___ DATA FOR REVIEW

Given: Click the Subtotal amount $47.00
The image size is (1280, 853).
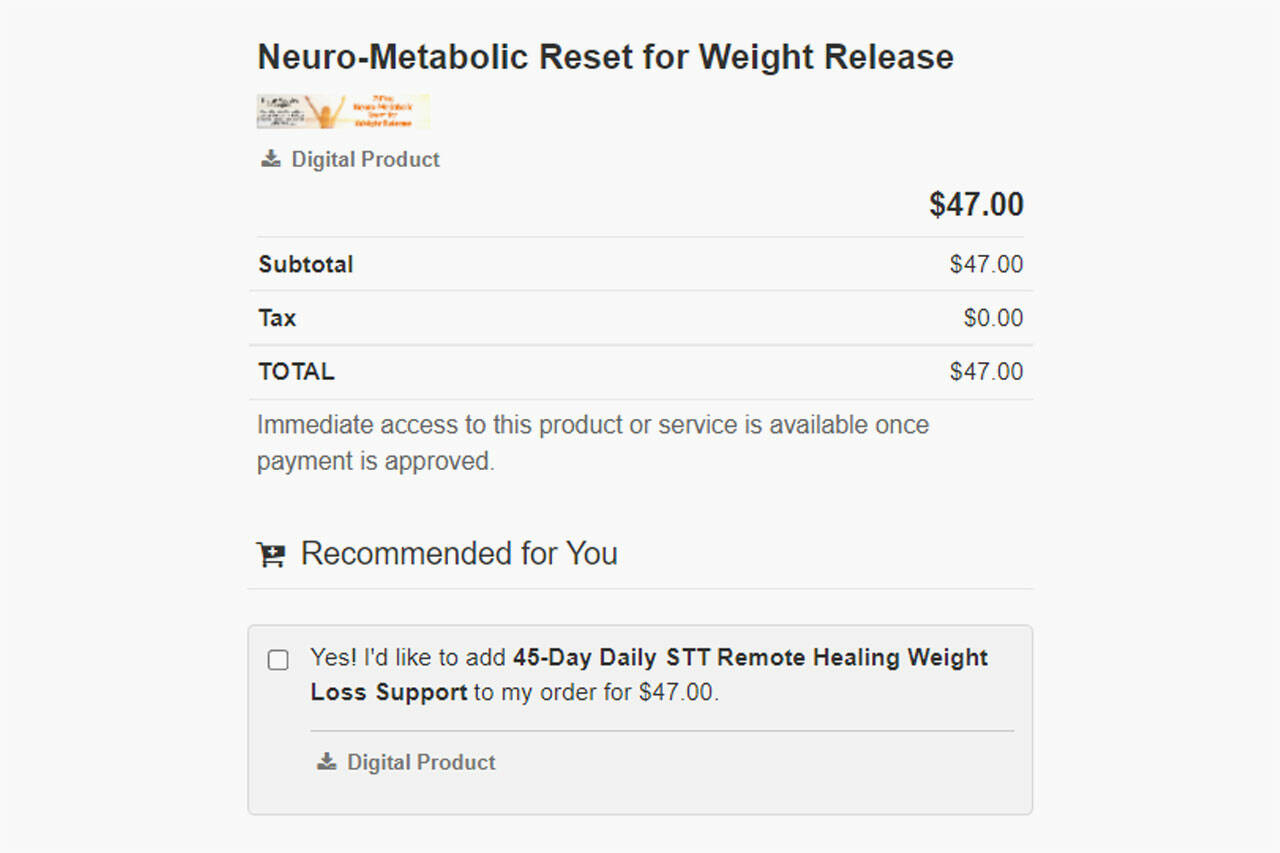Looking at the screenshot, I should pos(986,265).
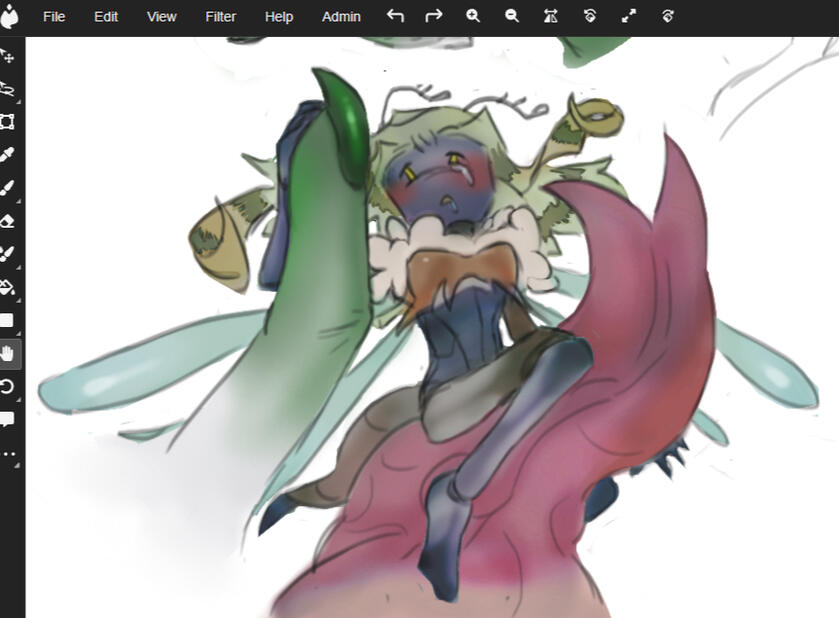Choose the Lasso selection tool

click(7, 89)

______

Now reproduce all of the entries precisely, with no pictures in the copy.

ANSWER TO THIS PROBLEM:
Given: Click the Subtotal amount $47.00
The image size is (1280, 853).
Looking at the screenshot, I should pos(986,265).
Choose the Lasso selection tool

click(7, 89)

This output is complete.